Companies Can Afford to Pay Workers More
August 7, 2018
By Kendra Bozarth
Why This Matters is a series from Roosevelt staff connecting our individual work—from papers to reports and everything in between—to our broader vision of creating a better, more equitable economic and political system. This series will give readers the top takeaways from our latest writing and thinking, with a focus on why they matter as we redefine the rules that guide our social and economic realities.
The unemployment rate is approaching an 18-year low of 3.8 percent—which would be great news if other key economic indicators, such as wage growth, were keeping pace. Racial disparities, for instance, are persistent, including an unemployment rate for Black Americans at 6.6 percent. With student loan borrowers holding $1.5 trillion in debt, opportunities for economic mobility (like buying a home or starting a new business) are increasingly out of reach for most. And with nearly 80 percent of workers in the U.S. living paycheck to paycheck, the economically privileged are taking more and more of the economic pie.
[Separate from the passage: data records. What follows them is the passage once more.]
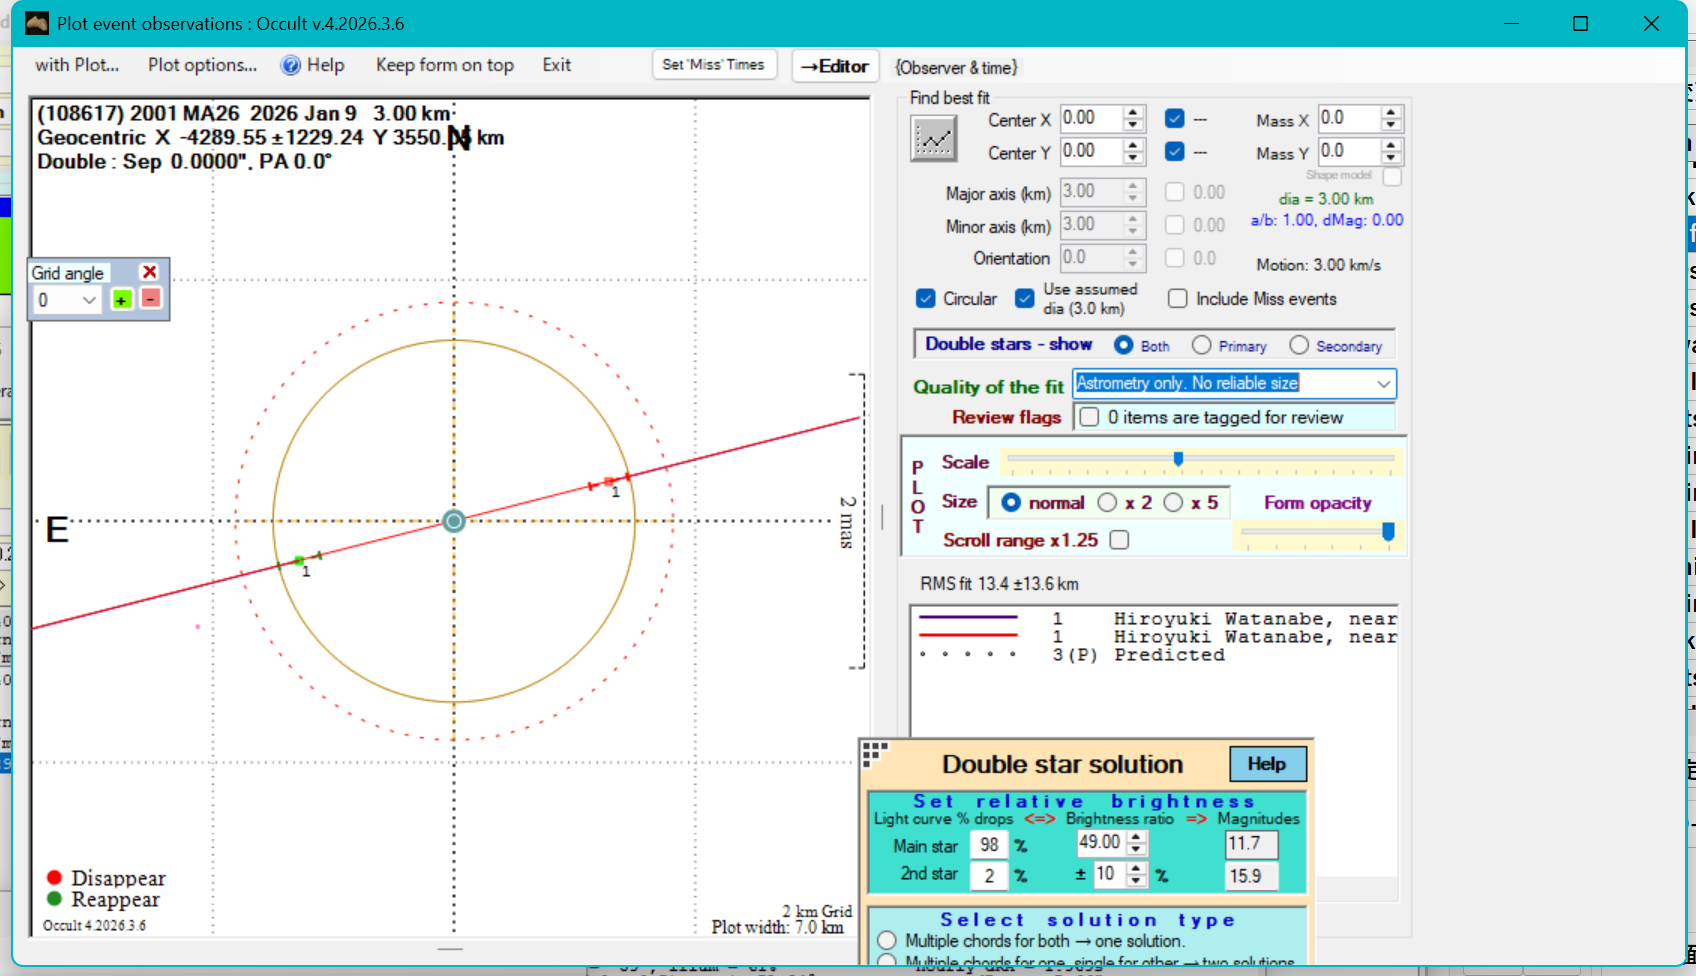Image resolution: width=1696 pixels, height=976 pixels.
Task: Close the Grid angle panel
Action: point(149,272)
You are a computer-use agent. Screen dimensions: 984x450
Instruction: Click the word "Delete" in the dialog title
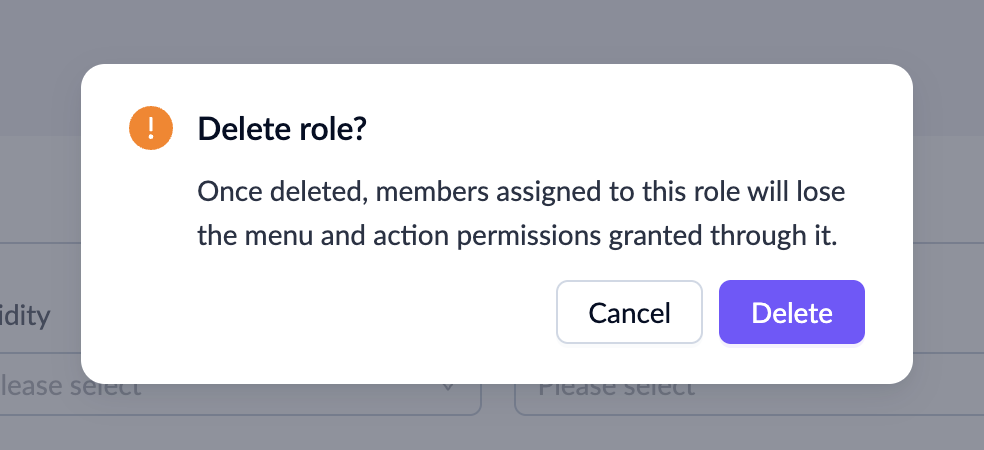(238, 129)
As individuals and households struggle to make ends meet, corporate America often contends that it can’t afford to pay workers better. In a joint report from the Roosevelt Institute and the National Employment Law Project (NELP), Roosevelt Program Director Katy Milani and NELP Senior Researcher Irene Tung challenge this narrative by exposing the magnitude of corporate spending on stock buybacks across three important U.S. industries. The report’s findings show that, from 2015 to 2017, corporations spent almost 60 percent of net profits on buybacks. The restaurant industry—keeping in mind that 40 percent of fast food workers live in poverty—spent more on stock buybacks than it made in net profits, which means that it funded its buybacks programs through debt and cash reserves, not earnings. If McDonald’s alone redirected the money it spends on buybacks to worker compensation, the company could pay all of its 1.9 million workers worldwide almost $4,000 more a year.
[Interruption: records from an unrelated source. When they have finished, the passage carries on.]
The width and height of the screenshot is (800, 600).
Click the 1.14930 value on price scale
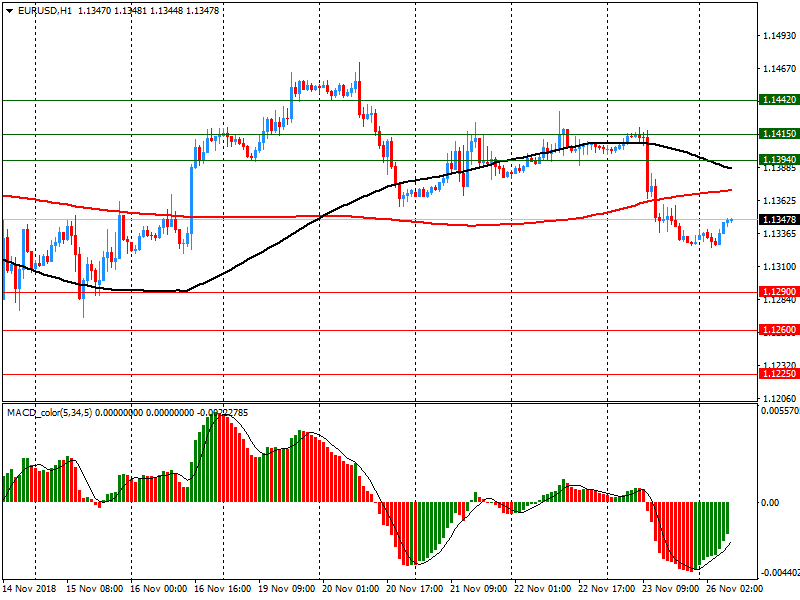pyautogui.click(x=778, y=36)
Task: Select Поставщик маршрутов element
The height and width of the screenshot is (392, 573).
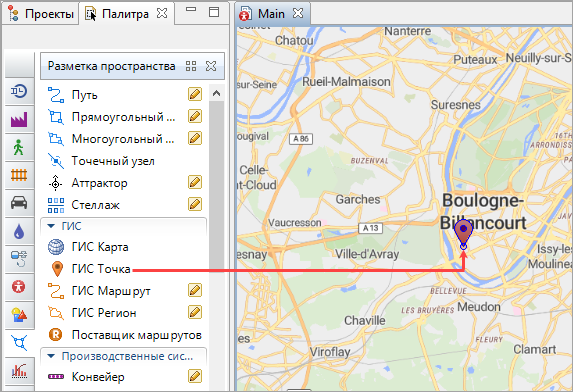Action: point(125,335)
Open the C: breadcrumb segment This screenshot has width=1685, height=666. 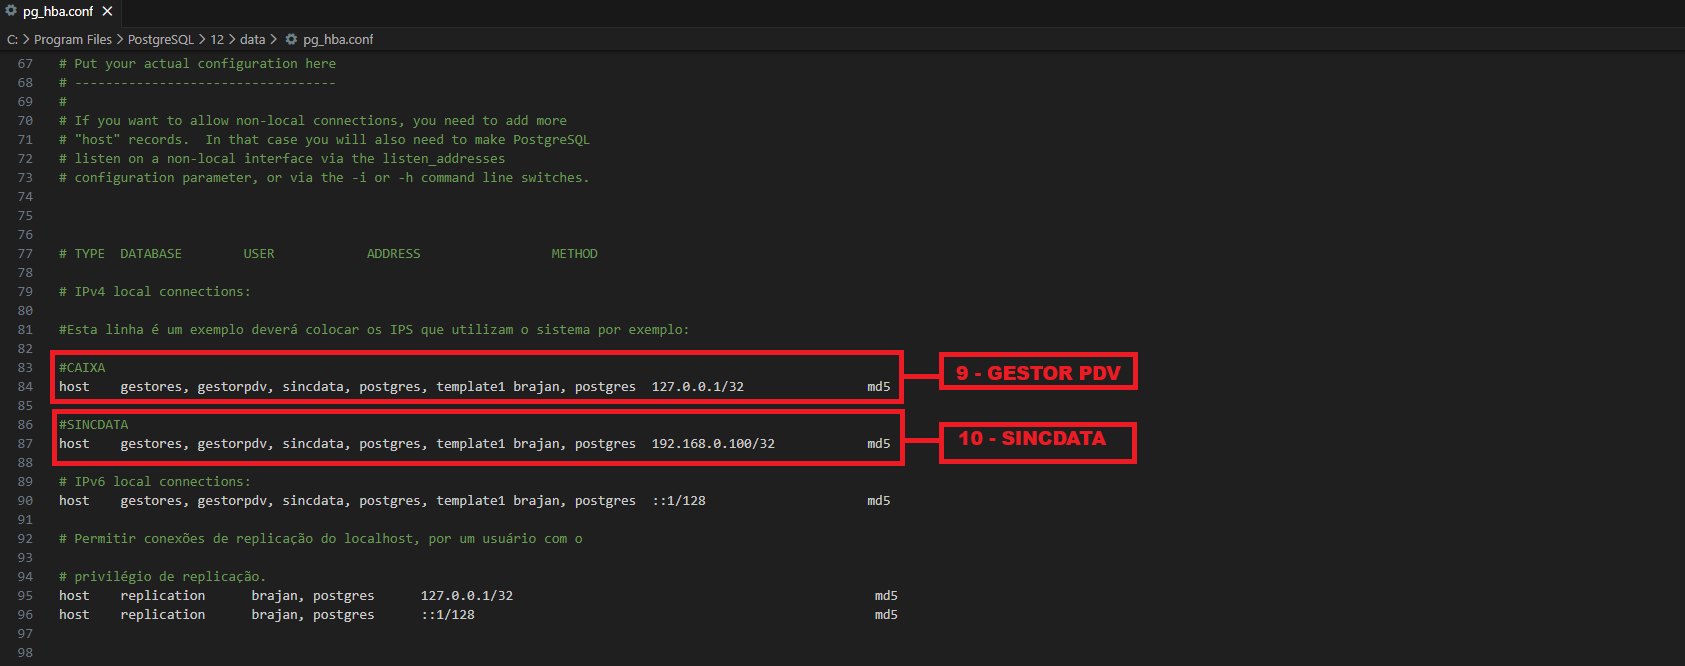tap(12, 39)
Companies today are funneling funds up and out of firms to enrich corporate executives and speculative shareholders rather than using their ample corporate resources to invest in workers’ wages, business expansion, and other kinds of long-term, shared economic growth. Payouts to shareholders, including stock buybacks, are driving today’s wealth divide and hurting American workers, families, and communities. While it’s absolutely crucial that we structurally reduce corporate power, Milani and Tung’s report provides the evidence needed to reject the notion that many companies can’t afford to pay workers more.